This position assigns, per coding guidelines, the current version of ICD diagnosis and procedure codes and CPT-4 procedure codes for Observation, Same Day Surgery, Emergency Department, Urgent Care and/or Ancillary medical records. Completes coding for all accounts on a timely basis within the four day bill hold time frame. Follows up on all accounts needing coding queries or documentation completion by clinicians or medical staff. Demonstrates coding competencies with quality of coding and daily output of volume consistent with department productivity standards.
Family-Centered care that focuses on the need of the child first and values the family as an important member of the care team
Excellence in clinical care, service and communication
Collaborative within our institution and with others who share our mission and goals
Leadership that set the standard for pediatric health care today and innovations of the future
Accountability to our patients, community and each other for providing the best in the most cost-effective way.
Maintains consistent coding accuracy rate of 95% or better.
Assigns diagnosis codes and procedure codes utilizing the current version of ICD and CPT-4 coding classification systems in compliance with hospital guidelines, the current version of ICD Official Guidelines for Coding and Reporting, and UHDDS definitions.
Meets the established productivity standards for each visit type coded.
Abstracts clinical and requested data from the health record and enters into HRM with a 99% abstraction accuracy rate.
Communicates with medical staff when appropriate to facilitate the assignment of proper diagnosis and procedure codes.
Demonstrates competencies with all software and hospital systems utilized, including HRM, ChartMaxx, SCM, 3M Encoder, MedAptus and AMPFM.
Monitors daily the Fatal Edit report to ensure all assigned records are coded on a timely basis within the four day bill hold time frame.
Acts as a resource to hospital staff for all coding related questions. Responds in a timely manner to e-mails, bill edits, or other requests.
Maintains professional certification and technical competency by attending education and training activities sponsored through the hospital, professional associations, and through independent study. Keeps apprised of current trends, developments and awareness of coding changes.
Performs miscellaneous job related duties as requested.

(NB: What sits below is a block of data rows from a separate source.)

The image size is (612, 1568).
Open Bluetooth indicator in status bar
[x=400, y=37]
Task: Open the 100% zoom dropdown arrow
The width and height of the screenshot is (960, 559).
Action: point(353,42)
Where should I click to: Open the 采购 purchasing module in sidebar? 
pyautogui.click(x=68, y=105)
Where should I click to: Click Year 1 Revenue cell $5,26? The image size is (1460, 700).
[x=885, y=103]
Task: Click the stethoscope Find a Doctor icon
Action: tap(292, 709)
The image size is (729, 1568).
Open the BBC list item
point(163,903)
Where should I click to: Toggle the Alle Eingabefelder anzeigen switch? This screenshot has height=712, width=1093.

Associates degree in Health Information Management or equivalent combination of post-secondary education and experience. - Required
Requires minimum of 3 years coding experience or is proficient coding two or more of the following visit types (Observation, Same Day Surgery, Urgent Care, and Emergency Department). - Required
Experience with utilizing the 3M encoder software system and electronic abstracting system. - Preferred
Experience in assigning CPT Evaluation and Management codes for physician and facility services. - Preferred
Registered Health Information Administrator (RHIA), Registered Health Information Technician (RHIT), or Certified Coding Specialist (CCS) certification by AHIMA, or Certified Professional Coder (CPC) certification by AAPC.